There are multiple constructi­on sites inside and adjacent to the district, and there’s a distinct trend of developers trying to market their constructi­on as “Yorkville” even if it is arguably well outside the neighbourh­ood.

Luxury condos on Bloor as far east as Sherbourne Street and even Parliament Street have been described as Yorkville in some marketing materials. James Milonas, one of Toronto’s most popular luxury real estate agents, says there’s a couple of condos that claim to be Yorkville but are simply not. Though rather close in proximity, they are in the Church and Wellesley neighbourh­ood.

He mentions one project on Charles Street.
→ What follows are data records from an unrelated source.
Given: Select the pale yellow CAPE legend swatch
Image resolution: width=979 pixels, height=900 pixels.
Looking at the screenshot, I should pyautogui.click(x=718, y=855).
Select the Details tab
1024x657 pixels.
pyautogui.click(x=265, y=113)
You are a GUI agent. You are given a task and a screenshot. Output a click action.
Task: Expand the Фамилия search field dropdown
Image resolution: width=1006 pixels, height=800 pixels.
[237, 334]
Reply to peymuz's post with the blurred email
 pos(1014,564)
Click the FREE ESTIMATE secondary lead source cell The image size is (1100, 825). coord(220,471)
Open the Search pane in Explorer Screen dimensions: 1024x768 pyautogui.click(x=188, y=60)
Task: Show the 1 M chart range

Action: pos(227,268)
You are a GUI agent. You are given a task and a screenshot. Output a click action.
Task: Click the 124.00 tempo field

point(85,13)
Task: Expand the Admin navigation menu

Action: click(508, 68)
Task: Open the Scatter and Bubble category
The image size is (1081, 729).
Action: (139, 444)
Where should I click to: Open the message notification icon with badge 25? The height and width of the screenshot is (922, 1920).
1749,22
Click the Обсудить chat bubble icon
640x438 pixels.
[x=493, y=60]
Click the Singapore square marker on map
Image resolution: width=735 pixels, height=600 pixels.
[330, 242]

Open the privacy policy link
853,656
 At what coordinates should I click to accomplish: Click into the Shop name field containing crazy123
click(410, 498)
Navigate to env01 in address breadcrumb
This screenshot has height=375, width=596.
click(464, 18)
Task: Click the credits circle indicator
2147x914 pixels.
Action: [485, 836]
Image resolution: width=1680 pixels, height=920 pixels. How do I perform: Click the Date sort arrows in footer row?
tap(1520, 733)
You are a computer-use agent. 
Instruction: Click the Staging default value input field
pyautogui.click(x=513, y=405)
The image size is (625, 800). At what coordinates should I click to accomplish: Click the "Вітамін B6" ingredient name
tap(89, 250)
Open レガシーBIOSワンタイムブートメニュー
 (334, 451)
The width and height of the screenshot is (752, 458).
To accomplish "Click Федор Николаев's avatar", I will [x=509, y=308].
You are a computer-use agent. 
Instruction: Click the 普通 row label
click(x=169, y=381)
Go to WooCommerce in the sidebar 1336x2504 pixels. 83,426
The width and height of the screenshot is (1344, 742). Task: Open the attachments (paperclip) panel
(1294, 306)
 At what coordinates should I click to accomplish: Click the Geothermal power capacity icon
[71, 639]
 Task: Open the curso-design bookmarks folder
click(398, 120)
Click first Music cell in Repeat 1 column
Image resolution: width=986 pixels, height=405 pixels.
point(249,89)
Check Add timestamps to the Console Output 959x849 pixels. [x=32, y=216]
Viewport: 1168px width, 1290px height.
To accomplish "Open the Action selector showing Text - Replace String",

“It’s not Yorkville and should not be marketed as such,” said Milonas in an interview.

“For example, I would not tell my clients that are looking along Charles that they’re buying in Yorkville, but I would remind them it’s only a six-minute walk down the street from Yorkville,” he said.

The eastward expansion sees the idea of Yorkville grow into an area that’s been neglected for many years. Although it’s not historical­ly Yorkville, Milonas thinks it offers a good opportunit­y for it to be rejuvenate­d with life and innovation.

Prentiss Dantzler, a community developmen­t expert at the University of Toronto, suggests the original parameters of Yorkville were highly exclusive. That made it more attractive and, ironically, prompted people to want to get in on it — even if that meant the neighbourh­ood had to expand, making it less exclusive.

“That’s why you see a lot of the big highrises going there (to the east), because there’s not a lot of competitio­n and not a lot of space for other people to build as well,” Dantzler said in an interview.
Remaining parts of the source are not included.